The initial goal of this project was to perform an efficient analysis of a large set of clathrate CIF files to explore the relationship between lattice parameters and interatomic distances. However, initial results revealed significant outliers.
This report documents the final, successful workflow, which evolved to handle the complexities of real-world crystallographic data, including site-occupancy disorder and structural variations. The analysis now incorporates a dynamic, category-based filtering pipeline that correctly processes a manually curated dataset of 695 CIF files.
The curated dataset is organized into subdirectories within a main
Verified folder. Each subdirectory’s name defines the
specific filtering rules for the files it contains (e.g.,
6c-16i-24k or 6c-16i-24k+M_on_24k).
The first step is to recursively find all CIF files, accounting for
potential inconsistencies in file extensions (e.g., .cif
vs. .CIF), and map each file to its structural
category.
# --- Timing Start ---
timing_load <- system.time({
# Define the root directory containing the categorized folders
cif_root_dir <- "/Users/donngo/repos/ml-crystals/notebook/workflow/Verified"
if (!dir.exists(cif_root_dir)) {
stop(paste(
"CRITICAL ERROR: The root directory was not found at:",
cif_root_dir
))
}
category_dirs <- list.dirs(path = cif_root_dir,
full.names = TRUE,
recursive = FALSE)
# Create a file map that is robust to file extension case
file_map_list <- lapply(category_dirs, function(dir) {
full_paths <- list.files(
path = dir,
pattern = "\\.cif$",
full.names = TRUE,
ignore.case = TRUE
)
if (length(full_paths) == 0)
return(NULL)
data.table(
file_path = full_paths,
file_name = basename(full_paths),
# Base filename for later lookup
category = basename(dir)
)
})
file_map <- rbindlist(file_map_list, fill = TRUE)

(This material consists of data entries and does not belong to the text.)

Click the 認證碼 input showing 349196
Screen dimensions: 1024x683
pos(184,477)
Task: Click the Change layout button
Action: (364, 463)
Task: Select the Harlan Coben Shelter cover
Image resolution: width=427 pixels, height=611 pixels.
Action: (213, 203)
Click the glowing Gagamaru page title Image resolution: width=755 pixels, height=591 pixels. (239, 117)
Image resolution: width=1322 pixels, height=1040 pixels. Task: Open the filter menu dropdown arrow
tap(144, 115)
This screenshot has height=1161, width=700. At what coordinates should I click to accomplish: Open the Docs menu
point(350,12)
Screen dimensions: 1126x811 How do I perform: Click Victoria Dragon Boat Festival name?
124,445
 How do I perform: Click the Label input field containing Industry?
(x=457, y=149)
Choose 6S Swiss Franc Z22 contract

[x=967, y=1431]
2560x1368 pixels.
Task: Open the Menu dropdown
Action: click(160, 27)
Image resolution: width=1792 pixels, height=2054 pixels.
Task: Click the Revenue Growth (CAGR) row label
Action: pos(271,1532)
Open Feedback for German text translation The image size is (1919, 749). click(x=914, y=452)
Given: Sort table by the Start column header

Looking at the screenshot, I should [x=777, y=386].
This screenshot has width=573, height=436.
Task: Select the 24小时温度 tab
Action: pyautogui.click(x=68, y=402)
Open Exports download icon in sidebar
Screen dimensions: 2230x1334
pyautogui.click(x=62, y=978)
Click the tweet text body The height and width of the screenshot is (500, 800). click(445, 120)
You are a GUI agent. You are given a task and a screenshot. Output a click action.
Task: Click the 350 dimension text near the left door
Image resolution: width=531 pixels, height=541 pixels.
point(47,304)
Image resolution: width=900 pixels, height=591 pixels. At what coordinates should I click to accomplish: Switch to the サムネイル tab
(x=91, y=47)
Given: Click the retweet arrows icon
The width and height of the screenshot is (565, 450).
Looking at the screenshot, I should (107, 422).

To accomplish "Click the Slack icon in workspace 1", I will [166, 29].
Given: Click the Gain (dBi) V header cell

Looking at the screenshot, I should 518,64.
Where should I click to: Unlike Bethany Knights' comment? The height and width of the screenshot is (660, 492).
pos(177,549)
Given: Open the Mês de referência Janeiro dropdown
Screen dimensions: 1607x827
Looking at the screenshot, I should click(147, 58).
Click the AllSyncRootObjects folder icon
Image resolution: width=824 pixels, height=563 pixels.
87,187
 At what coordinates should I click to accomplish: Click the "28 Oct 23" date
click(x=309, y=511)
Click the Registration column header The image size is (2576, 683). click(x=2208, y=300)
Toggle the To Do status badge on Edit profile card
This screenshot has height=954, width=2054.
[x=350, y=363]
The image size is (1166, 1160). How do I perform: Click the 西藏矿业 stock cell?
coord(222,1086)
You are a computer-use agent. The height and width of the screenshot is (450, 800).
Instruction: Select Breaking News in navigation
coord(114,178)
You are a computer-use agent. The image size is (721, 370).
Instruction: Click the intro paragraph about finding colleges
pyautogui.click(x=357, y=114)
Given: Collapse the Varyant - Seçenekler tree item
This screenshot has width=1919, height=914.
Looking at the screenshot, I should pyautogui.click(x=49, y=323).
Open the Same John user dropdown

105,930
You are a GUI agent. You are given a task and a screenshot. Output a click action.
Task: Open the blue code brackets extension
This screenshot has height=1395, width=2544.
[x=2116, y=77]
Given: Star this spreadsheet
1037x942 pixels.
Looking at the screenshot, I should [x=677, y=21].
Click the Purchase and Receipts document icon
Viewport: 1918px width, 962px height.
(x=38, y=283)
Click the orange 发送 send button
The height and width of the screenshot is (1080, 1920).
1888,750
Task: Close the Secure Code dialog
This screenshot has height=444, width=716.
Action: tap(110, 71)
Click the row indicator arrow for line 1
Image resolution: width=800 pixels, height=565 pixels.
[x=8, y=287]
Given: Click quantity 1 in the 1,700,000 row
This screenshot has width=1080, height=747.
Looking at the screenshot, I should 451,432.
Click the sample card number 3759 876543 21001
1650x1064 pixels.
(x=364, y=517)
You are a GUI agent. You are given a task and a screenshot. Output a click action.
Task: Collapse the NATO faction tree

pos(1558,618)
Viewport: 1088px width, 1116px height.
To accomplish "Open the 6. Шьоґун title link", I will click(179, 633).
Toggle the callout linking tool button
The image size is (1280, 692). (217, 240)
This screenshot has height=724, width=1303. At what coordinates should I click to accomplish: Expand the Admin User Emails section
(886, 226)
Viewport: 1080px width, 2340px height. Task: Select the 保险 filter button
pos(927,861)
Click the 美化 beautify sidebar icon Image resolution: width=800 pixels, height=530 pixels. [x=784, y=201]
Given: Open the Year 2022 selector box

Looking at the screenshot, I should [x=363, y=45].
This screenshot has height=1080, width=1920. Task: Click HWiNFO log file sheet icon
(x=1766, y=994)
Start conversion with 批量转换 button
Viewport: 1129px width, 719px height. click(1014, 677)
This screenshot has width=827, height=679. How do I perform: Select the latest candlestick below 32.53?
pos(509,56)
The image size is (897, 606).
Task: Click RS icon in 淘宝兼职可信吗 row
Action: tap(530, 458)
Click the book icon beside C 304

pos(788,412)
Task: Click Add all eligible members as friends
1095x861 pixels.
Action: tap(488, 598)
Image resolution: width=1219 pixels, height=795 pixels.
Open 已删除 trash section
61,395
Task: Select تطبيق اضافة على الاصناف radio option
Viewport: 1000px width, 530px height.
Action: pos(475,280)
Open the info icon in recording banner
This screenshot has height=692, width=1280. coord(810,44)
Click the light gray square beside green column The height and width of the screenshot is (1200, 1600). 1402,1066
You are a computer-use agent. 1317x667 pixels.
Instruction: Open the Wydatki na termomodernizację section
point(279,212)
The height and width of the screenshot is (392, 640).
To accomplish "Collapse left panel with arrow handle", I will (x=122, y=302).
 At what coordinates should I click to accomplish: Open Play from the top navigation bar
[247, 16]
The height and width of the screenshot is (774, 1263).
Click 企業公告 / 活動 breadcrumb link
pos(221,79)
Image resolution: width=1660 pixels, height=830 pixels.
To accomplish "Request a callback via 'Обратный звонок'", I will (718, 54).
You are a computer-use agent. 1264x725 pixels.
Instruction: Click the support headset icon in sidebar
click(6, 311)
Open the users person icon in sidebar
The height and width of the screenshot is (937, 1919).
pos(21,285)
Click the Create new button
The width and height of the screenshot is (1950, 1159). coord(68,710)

all_cif_paths <- if (nrow(file_map) > 0)
file_map$file_path
else
character(0)
}) # --- Timing End ---
cat(
"Found",
length(all_cif_paths),
"total CIF files to analyze across",
length(category_dirs),
"categories.\n"
)
## Found 702 total CIF files to analyze across 10 categories.
if (length(all_cif_paths) == 0) {
stop("Execution stopped: No CIF files were found. Please check your 'Verified' folder.")
}
To significantly improve performance, we replace the high-level
analyze_cif_files() wrapper with a targeted, manual
pipeline. This custom loop runs only the essential functions
required for our analysis (extracting coordinates and calculating
distances), skipping unnecessary computations like bond angles and error
propagation.
# --- Timing Start ---
timing_analysis <- system.time({
# This function runs only the essential calculations for a single file
process_single_cif_for_distances <- function(file_path) {
cif_content <- read_cif_files(file_path)[[1]]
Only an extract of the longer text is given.